AIM OF THE EXERCISE: In the data below, find the line with "This screenshot has" and output it along with every later line, exactly, but not the pictures.

Collected data entries:
+===+
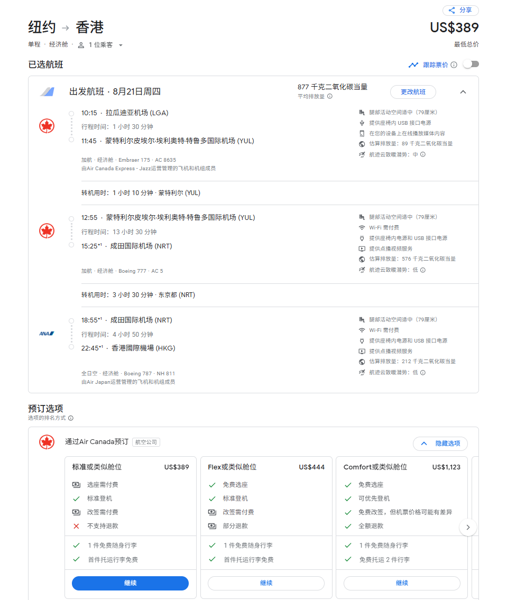Click the 隐藏选项 collapse button
The height and width of the screenshot is (600, 507).
click(440, 444)
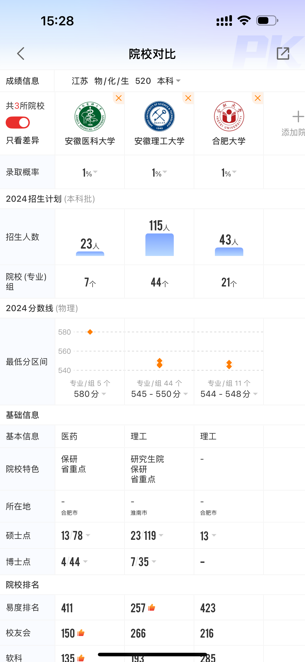Tap the 合肥大学 logo

pyautogui.click(x=229, y=116)
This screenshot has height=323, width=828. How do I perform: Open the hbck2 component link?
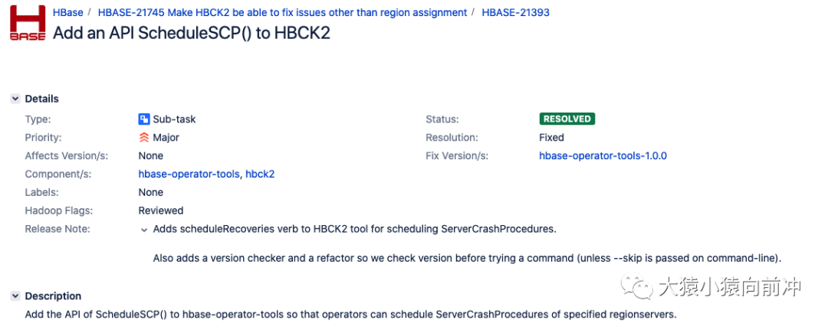pos(260,174)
+===+
ANSWER TO THE EXERCISE:
This screenshot has height=323, width=828. How do I perform: Open the hbck2 component link?
pos(260,174)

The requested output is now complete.